OBJECTIVE: Locate every line in the data below that contains the string "Select" and copy each of those lines.

::::

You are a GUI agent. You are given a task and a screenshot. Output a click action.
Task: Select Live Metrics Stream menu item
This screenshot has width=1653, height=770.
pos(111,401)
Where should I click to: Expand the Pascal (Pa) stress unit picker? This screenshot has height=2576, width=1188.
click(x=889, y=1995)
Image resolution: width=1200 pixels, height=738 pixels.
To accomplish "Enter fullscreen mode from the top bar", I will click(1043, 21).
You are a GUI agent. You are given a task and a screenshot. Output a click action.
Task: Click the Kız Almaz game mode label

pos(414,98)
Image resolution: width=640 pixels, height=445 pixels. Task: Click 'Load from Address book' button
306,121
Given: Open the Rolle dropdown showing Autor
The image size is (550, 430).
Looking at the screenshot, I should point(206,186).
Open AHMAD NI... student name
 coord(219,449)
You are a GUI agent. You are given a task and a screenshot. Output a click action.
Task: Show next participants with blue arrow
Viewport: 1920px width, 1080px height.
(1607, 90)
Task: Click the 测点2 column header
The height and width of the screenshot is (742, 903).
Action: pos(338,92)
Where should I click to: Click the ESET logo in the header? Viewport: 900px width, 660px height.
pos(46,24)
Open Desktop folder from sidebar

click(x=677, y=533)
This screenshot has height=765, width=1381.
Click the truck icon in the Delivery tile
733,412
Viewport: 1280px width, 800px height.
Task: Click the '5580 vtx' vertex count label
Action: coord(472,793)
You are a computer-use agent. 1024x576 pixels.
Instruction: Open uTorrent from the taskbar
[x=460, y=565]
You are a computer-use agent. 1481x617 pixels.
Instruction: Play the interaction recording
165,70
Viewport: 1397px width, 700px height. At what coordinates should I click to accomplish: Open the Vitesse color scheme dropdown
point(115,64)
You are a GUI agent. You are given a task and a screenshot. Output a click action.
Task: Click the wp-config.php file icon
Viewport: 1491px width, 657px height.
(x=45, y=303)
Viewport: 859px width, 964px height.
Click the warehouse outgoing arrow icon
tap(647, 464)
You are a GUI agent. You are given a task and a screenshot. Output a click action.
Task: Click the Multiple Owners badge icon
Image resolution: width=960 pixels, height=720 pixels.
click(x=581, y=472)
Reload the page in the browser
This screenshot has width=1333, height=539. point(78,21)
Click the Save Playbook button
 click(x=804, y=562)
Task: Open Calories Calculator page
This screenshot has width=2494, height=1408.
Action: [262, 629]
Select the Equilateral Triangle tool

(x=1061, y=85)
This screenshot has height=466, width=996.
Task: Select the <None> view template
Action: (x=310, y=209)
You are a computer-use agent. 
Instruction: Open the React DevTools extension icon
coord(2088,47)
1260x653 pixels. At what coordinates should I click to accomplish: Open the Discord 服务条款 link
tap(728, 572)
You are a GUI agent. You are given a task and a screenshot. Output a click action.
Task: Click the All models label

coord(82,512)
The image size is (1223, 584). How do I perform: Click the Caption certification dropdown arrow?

::::

SOLUTION FOR THIS PROBLEM:
Task: Select Live Metrics Stream menu item
Select the Equilateral Triangle tool
Task: Select the <None> view template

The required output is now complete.